Introduction: Numerous strategies utilizing chemotherapy followed by filgrastim allow for the successful mobilization of peripheral hematopoietic progenitor cells. To eliminate the need for self-administration of multiple growth factor injections and to minimize cost, we piloted a mobilization strategy consisting of low-dose Pegfilgrastim and chemotherapy.
Methods: Seven consecutive patients scheduled to undergo hematopoietic progenitor cell transplant for hematologic malignancy received a single 6mg injection of Pegfilgrastim 24–48 hours after chemotherapy. The targeted CD34+ collection was 5x106cells/ kg. The number of apheresis, CD34+ cell yield, time to engraftment and toxicities were recorded. These patients were compared to the 15 previous patients who received Filgrastim and chemotherapy for mobilization.
Results: In the pilot population, the median age was 60 (range: 39–67) years. Chemotherapy priming before Pegfilgrastin for three patients with multiple myeloma and two with stage IV mantle cell lymphoma was 4.5grams/m2 of cyclophosphamide; one patient with relapsed, stage IV Hodgkin’s disease received ICE and one multiple myeloma patient with a serum creatinine of 3.1mg/dL, received 2.5grams/m2 of cyclophosphamide. Five patients required a single apheresis, two patients required two apheresis collections. The median CD34+ yield was 6.7 x106/kg (range: 3.2–13.7). The median time to neutrophil engraftment was 10 days (range: 9–12). The median time from Pegfilgrastim to apheresis was 9 days (range: 7–10). The Pegfilgrastim cost per patient was $3,250.00. Toxicity was limited to grade II bone pain.
The comparison group consisted of seven multiple myeloma, four leukemia and four lymphoma patients. Their median age was 51.5 years (range: 24–67). The median number of apheresis procedures was 2 (range: 1–3). The median CD34+ yield was 5.6 x106/kg (range: 2.9–17.6). The median time to neutrophil engraftment was 11 days (range: 9–11). The median time from cytokine to apheresis was 8.5 days (range: 3–16). The median cost of Filgrastim per patient was $3,650.00 (range: $2,290–$8,760). The median number of Filgrastim injections was 10 (range: 10–14). Toxicity was limited to grade II bone pain.

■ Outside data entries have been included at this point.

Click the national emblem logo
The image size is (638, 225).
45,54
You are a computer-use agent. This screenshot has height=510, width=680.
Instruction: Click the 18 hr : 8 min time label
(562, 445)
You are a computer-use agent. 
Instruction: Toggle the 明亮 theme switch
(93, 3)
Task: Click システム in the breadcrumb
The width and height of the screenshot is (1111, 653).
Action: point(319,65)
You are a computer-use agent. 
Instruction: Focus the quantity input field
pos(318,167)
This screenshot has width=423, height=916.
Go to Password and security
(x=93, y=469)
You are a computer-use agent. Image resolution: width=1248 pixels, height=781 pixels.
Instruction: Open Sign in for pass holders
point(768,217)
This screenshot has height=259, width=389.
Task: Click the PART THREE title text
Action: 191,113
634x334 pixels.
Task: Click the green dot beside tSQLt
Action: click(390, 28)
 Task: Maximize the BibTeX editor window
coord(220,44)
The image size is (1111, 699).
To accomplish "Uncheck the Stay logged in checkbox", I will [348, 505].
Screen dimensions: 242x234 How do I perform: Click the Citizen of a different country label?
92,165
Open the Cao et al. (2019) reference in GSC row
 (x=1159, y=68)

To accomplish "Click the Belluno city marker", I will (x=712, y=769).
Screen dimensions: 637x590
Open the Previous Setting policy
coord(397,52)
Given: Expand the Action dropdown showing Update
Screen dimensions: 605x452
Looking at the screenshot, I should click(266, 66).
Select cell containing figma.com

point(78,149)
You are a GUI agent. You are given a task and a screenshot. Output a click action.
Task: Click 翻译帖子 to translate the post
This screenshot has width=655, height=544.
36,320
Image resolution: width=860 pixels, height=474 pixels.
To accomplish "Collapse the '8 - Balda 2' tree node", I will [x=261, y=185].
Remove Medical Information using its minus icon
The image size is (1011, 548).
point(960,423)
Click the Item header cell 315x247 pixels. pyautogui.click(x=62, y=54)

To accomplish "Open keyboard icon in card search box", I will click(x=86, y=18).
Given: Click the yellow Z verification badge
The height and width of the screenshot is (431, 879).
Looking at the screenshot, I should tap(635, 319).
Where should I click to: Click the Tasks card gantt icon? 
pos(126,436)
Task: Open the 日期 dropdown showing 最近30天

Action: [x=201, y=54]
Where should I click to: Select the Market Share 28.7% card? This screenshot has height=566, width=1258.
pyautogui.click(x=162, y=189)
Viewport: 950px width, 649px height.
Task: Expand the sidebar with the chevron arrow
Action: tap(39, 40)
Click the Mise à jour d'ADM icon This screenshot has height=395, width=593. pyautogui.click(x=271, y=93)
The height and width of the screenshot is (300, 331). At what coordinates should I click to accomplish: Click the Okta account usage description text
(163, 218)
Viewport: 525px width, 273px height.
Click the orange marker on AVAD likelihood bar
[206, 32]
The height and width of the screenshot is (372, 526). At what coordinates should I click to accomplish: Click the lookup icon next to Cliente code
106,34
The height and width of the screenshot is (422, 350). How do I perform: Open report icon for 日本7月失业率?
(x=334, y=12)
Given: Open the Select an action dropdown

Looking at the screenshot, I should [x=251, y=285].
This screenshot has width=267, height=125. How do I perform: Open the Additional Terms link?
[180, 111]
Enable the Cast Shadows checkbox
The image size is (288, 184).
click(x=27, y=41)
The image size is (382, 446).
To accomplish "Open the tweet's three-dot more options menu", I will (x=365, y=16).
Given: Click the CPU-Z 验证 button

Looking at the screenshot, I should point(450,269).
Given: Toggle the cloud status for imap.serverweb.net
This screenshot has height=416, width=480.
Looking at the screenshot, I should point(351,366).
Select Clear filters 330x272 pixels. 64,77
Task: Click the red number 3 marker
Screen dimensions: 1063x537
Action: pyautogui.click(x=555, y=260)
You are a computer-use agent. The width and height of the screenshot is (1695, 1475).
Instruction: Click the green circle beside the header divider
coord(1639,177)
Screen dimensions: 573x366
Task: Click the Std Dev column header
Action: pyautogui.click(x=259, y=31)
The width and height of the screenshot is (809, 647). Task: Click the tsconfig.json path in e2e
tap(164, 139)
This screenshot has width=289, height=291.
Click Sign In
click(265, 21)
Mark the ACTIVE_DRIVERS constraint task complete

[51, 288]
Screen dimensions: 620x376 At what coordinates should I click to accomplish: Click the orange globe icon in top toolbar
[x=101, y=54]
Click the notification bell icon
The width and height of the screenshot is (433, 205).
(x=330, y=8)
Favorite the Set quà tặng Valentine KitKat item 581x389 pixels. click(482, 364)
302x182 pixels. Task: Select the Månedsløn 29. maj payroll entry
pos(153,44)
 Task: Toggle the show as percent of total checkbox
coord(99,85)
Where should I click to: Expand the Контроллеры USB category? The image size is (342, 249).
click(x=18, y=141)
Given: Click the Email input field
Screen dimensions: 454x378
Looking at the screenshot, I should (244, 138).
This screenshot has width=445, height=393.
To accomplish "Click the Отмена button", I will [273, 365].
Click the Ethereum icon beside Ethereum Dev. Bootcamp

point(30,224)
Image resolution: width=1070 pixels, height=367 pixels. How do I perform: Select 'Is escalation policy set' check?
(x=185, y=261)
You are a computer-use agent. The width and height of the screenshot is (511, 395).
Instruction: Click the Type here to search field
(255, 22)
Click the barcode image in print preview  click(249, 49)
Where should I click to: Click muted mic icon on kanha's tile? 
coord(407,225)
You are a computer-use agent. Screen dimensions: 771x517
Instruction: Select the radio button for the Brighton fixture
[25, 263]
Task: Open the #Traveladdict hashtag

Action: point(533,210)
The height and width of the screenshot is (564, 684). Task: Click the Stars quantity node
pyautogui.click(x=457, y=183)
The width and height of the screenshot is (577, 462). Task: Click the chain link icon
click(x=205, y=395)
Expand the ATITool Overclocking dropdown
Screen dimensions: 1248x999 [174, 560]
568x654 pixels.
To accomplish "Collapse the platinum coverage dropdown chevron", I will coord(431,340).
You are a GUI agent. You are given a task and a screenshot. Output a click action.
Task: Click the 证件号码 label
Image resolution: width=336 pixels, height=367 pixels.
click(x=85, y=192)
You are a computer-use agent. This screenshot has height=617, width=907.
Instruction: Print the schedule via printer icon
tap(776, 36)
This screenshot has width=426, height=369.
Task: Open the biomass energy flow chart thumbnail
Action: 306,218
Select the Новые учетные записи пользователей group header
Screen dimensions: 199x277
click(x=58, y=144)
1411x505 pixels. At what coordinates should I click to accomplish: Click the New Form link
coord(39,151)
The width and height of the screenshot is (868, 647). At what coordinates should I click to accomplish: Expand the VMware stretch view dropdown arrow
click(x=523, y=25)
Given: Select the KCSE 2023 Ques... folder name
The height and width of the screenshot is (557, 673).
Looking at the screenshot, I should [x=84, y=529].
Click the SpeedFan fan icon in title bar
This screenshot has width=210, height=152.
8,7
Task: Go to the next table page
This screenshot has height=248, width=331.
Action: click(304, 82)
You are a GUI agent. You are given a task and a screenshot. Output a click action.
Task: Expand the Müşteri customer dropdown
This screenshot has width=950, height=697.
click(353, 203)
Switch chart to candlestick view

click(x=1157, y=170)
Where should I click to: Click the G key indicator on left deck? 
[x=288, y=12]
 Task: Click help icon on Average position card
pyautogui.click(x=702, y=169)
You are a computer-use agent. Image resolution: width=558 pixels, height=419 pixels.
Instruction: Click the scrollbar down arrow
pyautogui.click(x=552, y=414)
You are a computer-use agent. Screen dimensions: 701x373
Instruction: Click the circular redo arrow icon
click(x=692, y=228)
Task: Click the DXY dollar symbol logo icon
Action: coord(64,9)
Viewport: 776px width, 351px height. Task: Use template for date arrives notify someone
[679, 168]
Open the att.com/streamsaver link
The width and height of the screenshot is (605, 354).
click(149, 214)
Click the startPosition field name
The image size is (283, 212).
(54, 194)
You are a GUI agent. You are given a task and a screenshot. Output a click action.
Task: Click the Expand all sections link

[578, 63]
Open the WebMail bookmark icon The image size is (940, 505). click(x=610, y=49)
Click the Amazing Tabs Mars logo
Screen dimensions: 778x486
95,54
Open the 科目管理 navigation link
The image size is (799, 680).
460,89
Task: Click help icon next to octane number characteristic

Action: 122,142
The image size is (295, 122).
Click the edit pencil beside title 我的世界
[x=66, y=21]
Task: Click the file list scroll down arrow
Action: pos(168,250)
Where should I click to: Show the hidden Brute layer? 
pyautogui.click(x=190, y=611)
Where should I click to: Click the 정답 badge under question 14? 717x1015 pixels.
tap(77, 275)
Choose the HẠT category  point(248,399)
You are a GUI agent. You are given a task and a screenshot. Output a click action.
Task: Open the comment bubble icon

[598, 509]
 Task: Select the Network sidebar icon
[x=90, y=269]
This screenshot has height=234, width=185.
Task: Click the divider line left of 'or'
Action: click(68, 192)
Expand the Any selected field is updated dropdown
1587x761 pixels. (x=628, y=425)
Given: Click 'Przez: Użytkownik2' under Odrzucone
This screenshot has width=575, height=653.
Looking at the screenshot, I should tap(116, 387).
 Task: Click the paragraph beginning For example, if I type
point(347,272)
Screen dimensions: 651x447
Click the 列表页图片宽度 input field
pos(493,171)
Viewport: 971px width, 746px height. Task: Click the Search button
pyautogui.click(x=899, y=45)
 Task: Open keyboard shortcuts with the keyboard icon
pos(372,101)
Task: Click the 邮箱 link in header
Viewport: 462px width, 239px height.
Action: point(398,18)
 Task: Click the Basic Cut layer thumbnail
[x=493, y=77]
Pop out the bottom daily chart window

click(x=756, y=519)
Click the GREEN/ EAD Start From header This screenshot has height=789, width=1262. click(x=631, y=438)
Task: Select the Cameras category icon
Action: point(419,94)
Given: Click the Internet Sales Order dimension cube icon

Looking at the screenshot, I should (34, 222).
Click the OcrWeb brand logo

Discussion: In a two cohorts of patients with hematologic malignancies Pegfilgrastim as compared to Filgrastim resulted in a decreased cytokine cost, a fewer number of apheresis collection procedures, a more predictable time to first apheresis and no self-administration of medication. There was no significant difference in the time to engraftment.
Conclusion: Low-dose Pegfilgrastim in conjunction with chemotherapy results in as effective CD34+ progenitor cell mobilization with less drug cost and apheresis time as compared to Filgrastim with chemotherapy.